HSFTP – 16 Children Murder not

HSFTP – 16 Children Murder Not

It wasn’t until a friend told the story of how her son—her then three-year-old son—killed their pet rabbit that I was reminded of my own childhood premeditation.

My brothers and I never had a normal brother-sister relationship until we finally realized who our real enemy was and decided not to fight one another. Our daily lives consisted of work and a constant battle to defend ourselves. If we dared ask to play with other children, our mother’s favorite expression was, “Don’t you have anything better to do? I will cure your laziness.” Then she would list things we had to do immediately.

Besides the daily routine of washing dishes and dusting, one of our parents’ favorite assignments was for Nigg to sweep the street and the courtyard. I had to clean the stairs from the third floor all the way down to the basement.
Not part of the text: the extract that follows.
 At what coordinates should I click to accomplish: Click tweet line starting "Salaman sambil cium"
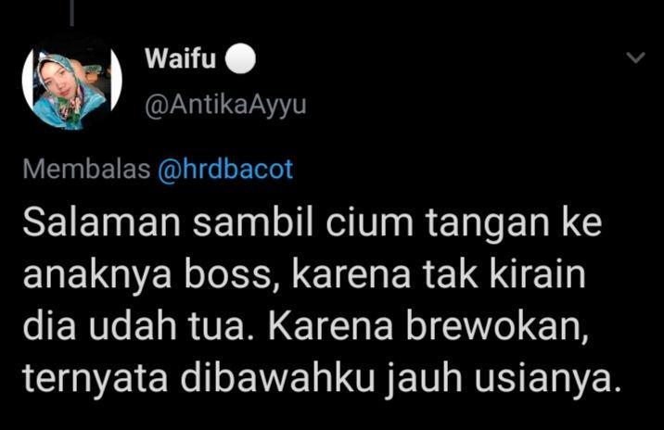[x=313, y=223]
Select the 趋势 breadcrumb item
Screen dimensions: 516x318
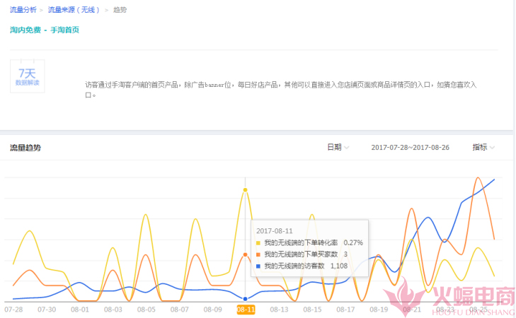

When we had finished everything, she would find something else waiting for us—stacking firewood or sweeping the cellar where the coal was stored.

One evening, around eight o’clock, I had just finished cleaning the kitchen. I was tired of being responsible for my brothers and dealing with their rude behavior. My daily work around the house was enough without them making a mess all over again. I still had to dust the bedrooms before I would be done for the day and could begin my schoolwork.

My two brothers had just come back from fishing. Instead of going to the wash house where they were supposed to clean the fish and leave their wet clothes, they came straight into the kitchen. When I saw the dirty wet clothes on the floor and the fish in the sink, I lost my temper. Yelling, I went after Hans, since he was the first one I could reach, and beat him over the head with a dish rag.

Nigg stood by the door laughing. His laughter sent me into a rage. I turned Hans loose and reached for the broom. I knew I didn’t stand a chance against Nigg and tried first to threaten him. He kept laughing and teasing me. He called me a dumb nut, my father’s favorite expression for me. I grew angrier.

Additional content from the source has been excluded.